Diedri White a registered dietitian, will help Southern Adventist University students discover a balanced outlook on food in her new class next spring.
“The brand new class, Food Preparation: A Healthy Perspective, will teach the basics of food preparation and healthy principles,” Mrs. White said. “There will be a lot of hands-on activity.”
Mrs. White, who is an adjunct professor, teaches nutrition classes at SAU, Chattanooga State and UTC. She said she enjoys teaching these basic courses, but is especially looking forward to next semester and the opportunity to teach practical application.
During class registration in a few weeks, Mrs. White anticipates that many of the students, who have already met the prerequisite for the course, will want to join.

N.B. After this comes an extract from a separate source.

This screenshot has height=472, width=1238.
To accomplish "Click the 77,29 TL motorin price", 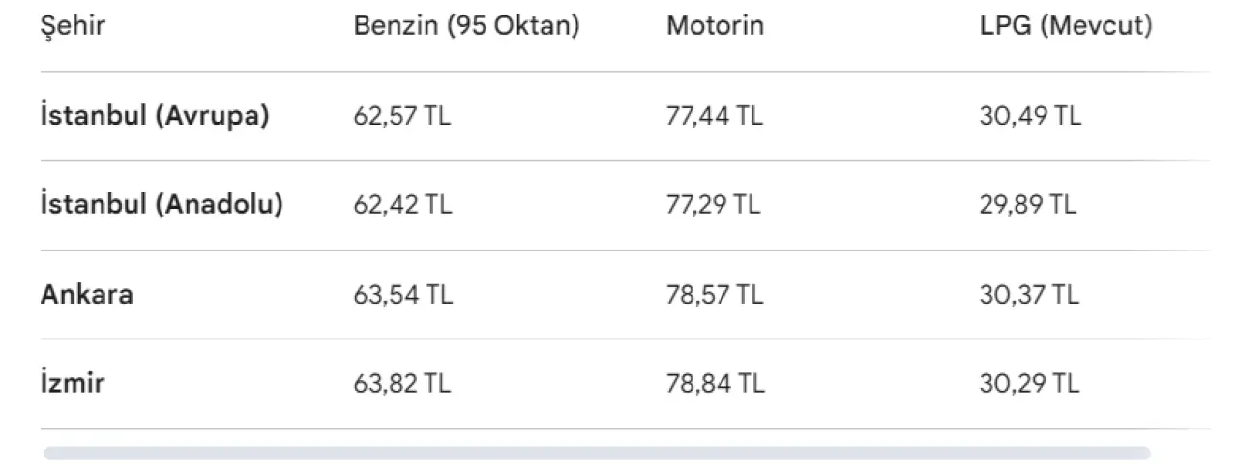I will (714, 205).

“I think there have been inquiries by students for a more practical nutritional class,” Mrs. White said. “I think this will be a wonderful class for them because there’s a growing interest in healthy lifestyles.”
Diedri White, a registered dietitian and an adjunct professor for Southern Adventist University, is getting ready for class registration for her new spring course, Food Preparation: A Healthy Perspective.

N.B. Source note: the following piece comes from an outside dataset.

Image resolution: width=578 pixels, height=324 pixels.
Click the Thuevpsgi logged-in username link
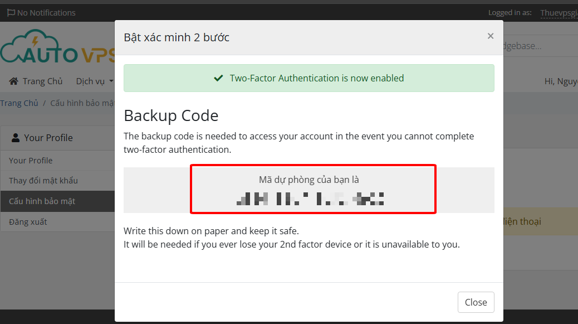pyautogui.click(x=559, y=13)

Mrs. White is also an online nutrition counselor for the Balance Program, working with adults who need a little extra encouragement in their weight-loss efforts. She said that this class will provide the college students with a similar opportunity.
“Some of the challenges the students face is to have healthy vegetarian diets, while avoiding high intakes of eggs and cheese,” Mrs. White said. “They must learn to change their taste buds.”
Mrs. White will prove the best way to change their diet is to alter their entire perspective on nutrition. She said that most people believe nutrition is only about eating food, but there is actually a lot more to it.
“It’s actually about how the food is processed in the body,” Mrs. White said. “What we eat is what we become. It has a longer impact than what you are eating right now. It affects your life in the long run.”
Mrs. White’s classroom in the brand new wellness center at SAU will have a full kitchen. The new facilities will allow her and the students to experiment and learn to cook better foods.
Mrs. White tries to follow a plant-based diet and focus on eating plenty of whole grains, fresh fruits and vegetables every day.
She said that college is the perfect time for students to start instilling better eating habits in their routine. Mrs. White wants them to also spread what they will learn in her class to their friends and family.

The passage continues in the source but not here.